Description of the task:
From the data below, repeat exactly the lines from the line with "Click the FREE admission text" to the line with "Task: Click the Segments input field", both included.

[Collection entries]
########################################

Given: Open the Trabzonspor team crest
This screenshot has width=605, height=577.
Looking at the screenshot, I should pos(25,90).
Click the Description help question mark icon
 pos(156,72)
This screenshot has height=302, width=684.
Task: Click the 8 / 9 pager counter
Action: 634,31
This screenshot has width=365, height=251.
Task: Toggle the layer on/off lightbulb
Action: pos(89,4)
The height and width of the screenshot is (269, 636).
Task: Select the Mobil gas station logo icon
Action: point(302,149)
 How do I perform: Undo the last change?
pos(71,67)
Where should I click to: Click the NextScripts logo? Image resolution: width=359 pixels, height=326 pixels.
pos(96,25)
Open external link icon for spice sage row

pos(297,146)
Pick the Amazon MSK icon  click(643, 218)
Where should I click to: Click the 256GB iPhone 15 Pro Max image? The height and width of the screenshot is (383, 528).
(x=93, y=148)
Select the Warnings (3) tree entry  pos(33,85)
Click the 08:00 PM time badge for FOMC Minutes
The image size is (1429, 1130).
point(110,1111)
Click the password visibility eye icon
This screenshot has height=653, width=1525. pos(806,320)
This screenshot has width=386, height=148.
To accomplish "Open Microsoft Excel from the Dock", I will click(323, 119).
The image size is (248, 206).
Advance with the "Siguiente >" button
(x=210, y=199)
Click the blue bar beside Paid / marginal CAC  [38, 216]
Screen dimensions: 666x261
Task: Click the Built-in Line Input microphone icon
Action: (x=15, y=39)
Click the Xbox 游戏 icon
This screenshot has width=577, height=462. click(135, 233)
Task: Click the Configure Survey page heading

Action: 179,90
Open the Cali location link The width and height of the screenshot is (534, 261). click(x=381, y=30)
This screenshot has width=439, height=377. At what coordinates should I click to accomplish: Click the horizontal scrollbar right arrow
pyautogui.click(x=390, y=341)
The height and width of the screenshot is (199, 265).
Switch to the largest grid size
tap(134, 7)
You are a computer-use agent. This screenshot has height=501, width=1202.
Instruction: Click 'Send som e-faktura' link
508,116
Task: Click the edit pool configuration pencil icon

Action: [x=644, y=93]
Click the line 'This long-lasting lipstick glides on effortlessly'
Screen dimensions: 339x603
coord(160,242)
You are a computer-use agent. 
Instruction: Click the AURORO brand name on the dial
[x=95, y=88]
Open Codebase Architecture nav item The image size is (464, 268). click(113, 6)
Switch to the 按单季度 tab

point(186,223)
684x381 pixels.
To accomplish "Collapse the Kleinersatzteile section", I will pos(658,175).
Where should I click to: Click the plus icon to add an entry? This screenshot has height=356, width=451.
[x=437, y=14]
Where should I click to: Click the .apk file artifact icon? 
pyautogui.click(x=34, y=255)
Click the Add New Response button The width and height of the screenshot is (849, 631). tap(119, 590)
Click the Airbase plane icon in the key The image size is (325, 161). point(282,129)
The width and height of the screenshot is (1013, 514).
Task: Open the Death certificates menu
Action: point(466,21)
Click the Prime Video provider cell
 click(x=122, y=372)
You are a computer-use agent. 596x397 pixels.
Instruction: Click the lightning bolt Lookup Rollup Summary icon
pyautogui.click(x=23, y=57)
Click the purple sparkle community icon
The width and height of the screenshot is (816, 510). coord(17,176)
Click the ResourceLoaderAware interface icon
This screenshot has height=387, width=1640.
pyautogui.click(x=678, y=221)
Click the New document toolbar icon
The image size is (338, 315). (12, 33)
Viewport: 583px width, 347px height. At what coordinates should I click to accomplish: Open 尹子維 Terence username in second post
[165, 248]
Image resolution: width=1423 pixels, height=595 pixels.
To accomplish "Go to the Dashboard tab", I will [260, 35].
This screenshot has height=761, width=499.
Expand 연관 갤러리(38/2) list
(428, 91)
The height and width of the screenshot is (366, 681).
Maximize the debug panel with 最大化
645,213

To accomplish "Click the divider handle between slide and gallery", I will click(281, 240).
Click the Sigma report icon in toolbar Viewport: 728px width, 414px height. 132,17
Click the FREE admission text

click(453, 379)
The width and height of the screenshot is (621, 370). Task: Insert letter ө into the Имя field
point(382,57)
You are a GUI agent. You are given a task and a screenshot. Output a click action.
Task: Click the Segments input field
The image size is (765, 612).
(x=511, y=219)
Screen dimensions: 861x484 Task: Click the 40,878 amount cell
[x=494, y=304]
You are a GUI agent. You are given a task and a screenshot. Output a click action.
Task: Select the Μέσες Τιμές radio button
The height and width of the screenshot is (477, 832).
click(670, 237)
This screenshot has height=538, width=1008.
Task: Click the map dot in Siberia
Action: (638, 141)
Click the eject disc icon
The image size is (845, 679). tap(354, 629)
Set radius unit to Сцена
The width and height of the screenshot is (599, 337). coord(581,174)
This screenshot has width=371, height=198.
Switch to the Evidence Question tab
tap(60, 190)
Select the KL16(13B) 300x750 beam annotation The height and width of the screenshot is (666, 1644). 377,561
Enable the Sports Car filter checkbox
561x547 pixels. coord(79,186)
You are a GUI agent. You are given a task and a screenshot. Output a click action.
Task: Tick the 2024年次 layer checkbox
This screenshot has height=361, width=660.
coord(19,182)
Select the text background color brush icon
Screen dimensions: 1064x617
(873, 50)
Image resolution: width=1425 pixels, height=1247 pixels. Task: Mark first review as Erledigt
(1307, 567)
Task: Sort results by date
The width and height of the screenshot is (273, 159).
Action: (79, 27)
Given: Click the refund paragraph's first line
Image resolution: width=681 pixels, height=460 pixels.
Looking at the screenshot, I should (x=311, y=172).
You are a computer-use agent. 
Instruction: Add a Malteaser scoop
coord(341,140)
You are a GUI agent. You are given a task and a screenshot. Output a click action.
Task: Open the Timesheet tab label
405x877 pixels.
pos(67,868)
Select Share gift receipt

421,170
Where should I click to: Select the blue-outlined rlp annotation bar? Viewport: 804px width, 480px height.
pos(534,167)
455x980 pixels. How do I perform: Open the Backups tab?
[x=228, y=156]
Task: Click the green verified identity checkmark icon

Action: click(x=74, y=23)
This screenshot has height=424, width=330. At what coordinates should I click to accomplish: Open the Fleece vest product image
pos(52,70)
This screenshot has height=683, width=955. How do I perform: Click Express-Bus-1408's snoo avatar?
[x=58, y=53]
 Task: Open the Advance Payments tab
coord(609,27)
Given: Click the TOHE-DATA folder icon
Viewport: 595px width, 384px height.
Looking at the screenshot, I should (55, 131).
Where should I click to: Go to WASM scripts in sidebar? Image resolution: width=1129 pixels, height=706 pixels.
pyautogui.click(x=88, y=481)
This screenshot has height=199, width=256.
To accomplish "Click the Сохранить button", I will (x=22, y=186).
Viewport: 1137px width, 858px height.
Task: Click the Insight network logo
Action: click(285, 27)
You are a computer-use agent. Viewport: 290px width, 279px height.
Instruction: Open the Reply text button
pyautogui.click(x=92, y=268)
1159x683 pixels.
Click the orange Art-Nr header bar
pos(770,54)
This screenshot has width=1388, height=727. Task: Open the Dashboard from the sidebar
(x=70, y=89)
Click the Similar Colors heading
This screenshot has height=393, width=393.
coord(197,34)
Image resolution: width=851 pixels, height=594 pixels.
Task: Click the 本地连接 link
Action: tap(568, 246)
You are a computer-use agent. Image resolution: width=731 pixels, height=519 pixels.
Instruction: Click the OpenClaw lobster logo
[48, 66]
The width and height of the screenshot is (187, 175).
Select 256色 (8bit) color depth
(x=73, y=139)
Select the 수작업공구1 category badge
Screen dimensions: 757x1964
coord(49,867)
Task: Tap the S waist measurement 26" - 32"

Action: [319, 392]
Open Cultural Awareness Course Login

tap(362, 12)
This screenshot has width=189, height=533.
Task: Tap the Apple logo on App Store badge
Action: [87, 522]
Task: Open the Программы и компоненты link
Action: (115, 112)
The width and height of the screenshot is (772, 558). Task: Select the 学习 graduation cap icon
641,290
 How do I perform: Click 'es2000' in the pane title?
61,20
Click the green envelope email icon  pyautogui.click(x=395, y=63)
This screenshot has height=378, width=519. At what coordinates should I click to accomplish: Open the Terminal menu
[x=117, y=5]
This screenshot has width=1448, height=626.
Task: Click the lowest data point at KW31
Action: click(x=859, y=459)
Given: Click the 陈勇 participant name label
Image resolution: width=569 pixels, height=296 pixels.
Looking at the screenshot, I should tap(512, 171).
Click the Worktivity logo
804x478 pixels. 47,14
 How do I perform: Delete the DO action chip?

########################################

Problem solution:
Click the FREE admission text

click(453, 379)
The width and height of the screenshot is (621, 370). Task: Insert letter ө into the Имя field
point(382,57)
You are a GUI agent. You are given a task and a screenshot. Output a click action.
Task: Click the Segments input field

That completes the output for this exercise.